Along with the Queensland Crime and Corruption Commission, Tasmanian and NT police forces were separately criticised in relation to the handling of journalist information warrants. Two recommendations, 10 suggestions and 12 better-practice suggestions were made across 16 agencies relating to failures to properly check or keep consistent records on whether a journalism-specific warrant was required. Anderson advises the organisation to obtain legal advice. 

He also raises concerns about agencies accessing the stored communications of people who are victims of crime. Under the act, this requires the person’s consent and can proceed without it only if they are either “unable” to consent or if obtaining consent is “impracticable”.

This means the agency must demonstrate the person is dead, incapacitated, missing or unable to be found, or that obtaining consent is not practical because of the difficulty, time or cost involved.

Anderson notes that if the victim is given the opportunity to consent and does not do so, then accessing their data is illegal and their reasons for withholding consent “are immaterial”. 

Anderson finds that Victoria Police and the AFP both failed to address these issues in applying for warrants.

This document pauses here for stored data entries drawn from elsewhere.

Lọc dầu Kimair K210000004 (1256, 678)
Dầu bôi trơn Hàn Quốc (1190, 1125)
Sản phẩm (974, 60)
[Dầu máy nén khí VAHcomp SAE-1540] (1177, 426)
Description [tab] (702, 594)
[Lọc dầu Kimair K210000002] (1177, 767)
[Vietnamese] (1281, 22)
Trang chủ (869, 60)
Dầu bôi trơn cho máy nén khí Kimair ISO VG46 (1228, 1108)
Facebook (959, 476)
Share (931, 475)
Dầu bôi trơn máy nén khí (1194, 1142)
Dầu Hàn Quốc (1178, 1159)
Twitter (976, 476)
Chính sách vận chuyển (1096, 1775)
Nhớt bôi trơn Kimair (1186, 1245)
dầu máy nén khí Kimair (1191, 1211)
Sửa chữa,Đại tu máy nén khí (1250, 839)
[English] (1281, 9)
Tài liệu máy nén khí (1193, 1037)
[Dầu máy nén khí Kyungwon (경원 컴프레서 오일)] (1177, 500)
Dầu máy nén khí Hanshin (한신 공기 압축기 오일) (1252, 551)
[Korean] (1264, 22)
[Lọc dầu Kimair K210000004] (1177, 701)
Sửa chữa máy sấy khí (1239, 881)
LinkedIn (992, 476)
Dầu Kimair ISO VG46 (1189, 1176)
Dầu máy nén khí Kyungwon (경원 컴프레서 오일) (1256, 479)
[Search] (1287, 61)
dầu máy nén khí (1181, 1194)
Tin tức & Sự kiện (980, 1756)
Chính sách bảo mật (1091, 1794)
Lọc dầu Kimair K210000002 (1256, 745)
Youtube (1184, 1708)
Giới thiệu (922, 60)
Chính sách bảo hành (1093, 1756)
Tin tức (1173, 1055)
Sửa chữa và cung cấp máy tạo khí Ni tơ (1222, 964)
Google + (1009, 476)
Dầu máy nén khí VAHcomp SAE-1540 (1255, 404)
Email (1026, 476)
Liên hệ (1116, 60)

The former agreed to update its policy, procedures and templates in response. The AFP argued that it had provided sufficient information in two identified instances but advised it would update templates and guidance. 

An AFP spokesman tells The Saturday Paper that the AFP has introduced digital data-access processes to ensure it complies with legislation and that the records the ombudsman examined date back two years.

“Since this time the AFP has proactively worked with the ombudsman to address issues raised,” the spokesman says. “The AFP is confident that the findings of the ombudsman in this report have been addressed.” 

The ombudsman finds numerous agencies had inadequate processes to vet the data received to ensure it came via authorised means. Without that, he warns, illegally obtained evidence could be used in prosecutions and individuals’ privacy could be breached.

His warnings extend to the Australian Competition and Consumer Commission, which he advises risks future breaches by having no established vetting policy.

While the ombudsman does not have jurisdiction over telecommunications carriers, it oversees how law enforcement agencies issue “preservation notices” – notices requiring telcos to retain certain information in case it is required in future. He makes 17 recommendations across 12 agencies to improve how those notices are given and records of them maintained. 

The ombudsman also warns that 14 agencies have inadequate or slow processes for destroying information. It finds some are not keeping basic records of what has been kept and what destroyed.

South Australia Police is criticised for inadvertently destroying communications information that was still required, failing to destroy information that wasn’t, and having entrenched delays in obtaining authorisations. 

Queensland Police is criticised over record-keeping and the Australian Commission for Law Enforcement Integrity for using preservation notice templates that lack detail. Western Australia Police Force is chastised for moving too slowly on destruction orders and is told to stop using signature stamps to authorise notices and warrants. It is reminded that somebody authorised must sign in person. But WA Police Force gets a bouquet for maintaining centralised compliance arrangements.

When it comes to metadata, the ombudsman finds most agencies obtained at least some of it unlawfully.

Overall, he finds the compliance culture is “maturing”, including through ready disclosure of non-compliance, strengthening storage procedures, continual improvement and timely remediation in response to findings.

He adds that most agencies are “receptive” to the feedback. But he highlights that several have had recurring problems. In some instances, his office was less than satisfied with the response.